- [WHAT YOU HAVE TO DO]: Gather all lines in the entries that include the word "computer".

- [THE INPUT]:
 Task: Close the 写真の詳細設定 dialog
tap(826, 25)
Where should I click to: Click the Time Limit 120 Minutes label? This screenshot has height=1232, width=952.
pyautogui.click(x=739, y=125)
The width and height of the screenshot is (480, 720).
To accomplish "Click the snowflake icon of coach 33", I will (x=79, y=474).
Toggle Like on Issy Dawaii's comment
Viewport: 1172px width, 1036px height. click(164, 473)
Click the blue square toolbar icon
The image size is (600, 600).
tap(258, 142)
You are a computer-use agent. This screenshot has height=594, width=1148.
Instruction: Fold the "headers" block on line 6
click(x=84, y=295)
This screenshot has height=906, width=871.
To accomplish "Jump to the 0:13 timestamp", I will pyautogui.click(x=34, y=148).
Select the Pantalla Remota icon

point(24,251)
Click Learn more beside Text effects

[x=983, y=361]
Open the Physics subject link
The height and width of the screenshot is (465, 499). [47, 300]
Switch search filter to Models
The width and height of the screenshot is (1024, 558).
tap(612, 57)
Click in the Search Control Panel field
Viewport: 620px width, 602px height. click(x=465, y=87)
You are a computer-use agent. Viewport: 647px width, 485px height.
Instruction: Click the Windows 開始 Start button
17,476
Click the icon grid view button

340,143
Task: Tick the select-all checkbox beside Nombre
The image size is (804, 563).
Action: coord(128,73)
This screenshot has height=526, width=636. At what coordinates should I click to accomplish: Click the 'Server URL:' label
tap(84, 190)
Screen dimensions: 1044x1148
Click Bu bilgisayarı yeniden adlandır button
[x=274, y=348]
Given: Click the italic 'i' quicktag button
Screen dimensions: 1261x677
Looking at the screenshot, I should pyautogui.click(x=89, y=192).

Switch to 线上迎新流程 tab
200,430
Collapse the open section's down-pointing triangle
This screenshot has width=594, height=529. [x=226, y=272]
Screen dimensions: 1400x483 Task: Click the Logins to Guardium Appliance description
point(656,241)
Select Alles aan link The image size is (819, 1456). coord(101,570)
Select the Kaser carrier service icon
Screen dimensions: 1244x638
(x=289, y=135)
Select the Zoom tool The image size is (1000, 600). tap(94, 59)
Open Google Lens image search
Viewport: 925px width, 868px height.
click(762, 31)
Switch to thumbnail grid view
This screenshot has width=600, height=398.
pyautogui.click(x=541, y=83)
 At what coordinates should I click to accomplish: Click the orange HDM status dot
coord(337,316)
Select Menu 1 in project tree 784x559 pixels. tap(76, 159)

- [RESPONSE FOR THIS EXERCISE]:
You are a computer-use agent. This screenshot has height=594, width=1148.
You are a computer-use agent. Viewport: 647px width, 485px height.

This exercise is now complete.